[start EXERCISE MATERIAL]

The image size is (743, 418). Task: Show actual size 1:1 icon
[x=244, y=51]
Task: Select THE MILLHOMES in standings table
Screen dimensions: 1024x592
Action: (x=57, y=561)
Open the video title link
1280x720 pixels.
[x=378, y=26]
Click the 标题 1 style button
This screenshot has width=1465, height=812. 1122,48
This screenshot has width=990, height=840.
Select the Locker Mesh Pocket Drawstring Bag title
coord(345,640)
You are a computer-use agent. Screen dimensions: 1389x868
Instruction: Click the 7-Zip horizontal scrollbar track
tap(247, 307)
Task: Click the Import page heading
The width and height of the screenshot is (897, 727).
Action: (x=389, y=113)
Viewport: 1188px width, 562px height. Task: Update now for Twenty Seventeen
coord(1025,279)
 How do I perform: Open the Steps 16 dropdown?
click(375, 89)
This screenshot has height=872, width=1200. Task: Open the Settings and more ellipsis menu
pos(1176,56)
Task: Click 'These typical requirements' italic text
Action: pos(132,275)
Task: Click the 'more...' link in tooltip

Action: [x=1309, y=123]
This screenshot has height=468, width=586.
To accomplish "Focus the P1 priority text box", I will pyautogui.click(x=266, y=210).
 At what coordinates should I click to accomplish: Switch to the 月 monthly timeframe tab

[end EXERCISE MATERIAL]

DO THIS
Reproduce every one of the records above line for line, with no changes.

SOLVED EXERCISE
The image size is (743, 418). Task: Show actual size 1:1 icon
[x=244, y=51]
Task: Select THE MILLHOMES in standings table
Screen dimensions: 1024x592
Action: (x=57, y=561)
Open the video title link
1280x720 pixels.
[x=378, y=26]
Click the 标题 1 style button
This screenshot has width=1465, height=812. 1122,48
This screenshot has width=990, height=840.
Select the Locker Mesh Pocket Drawstring Bag title
coord(345,640)
You are a computer-use agent. Screen dimensions: 1389x868
Instruction: Click the 7-Zip horizontal scrollbar track
tap(247, 307)
Task: Click the Import page heading
The width and height of the screenshot is (897, 727).
Action: (x=389, y=113)
Viewport: 1188px width, 562px height. Task: Update now for Twenty Seventeen
coord(1025,279)
 How do I perform: Open the Steps 16 dropdown?
click(375, 89)
This screenshot has height=872, width=1200. Task: Open the Settings and more ellipsis menu
pos(1176,56)
Task: Click 'These typical requirements' italic text
Action: pos(132,275)
Task: Click the 'more...' link in tooltip

Action: [x=1309, y=123]
This screenshot has height=468, width=586.
To accomplish "Focus the P1 priority text box", I will pyautogui.click(x=266, y=210).
 At what coordinates should I click to accomplish: Switch to the 月 monthly timeframe tab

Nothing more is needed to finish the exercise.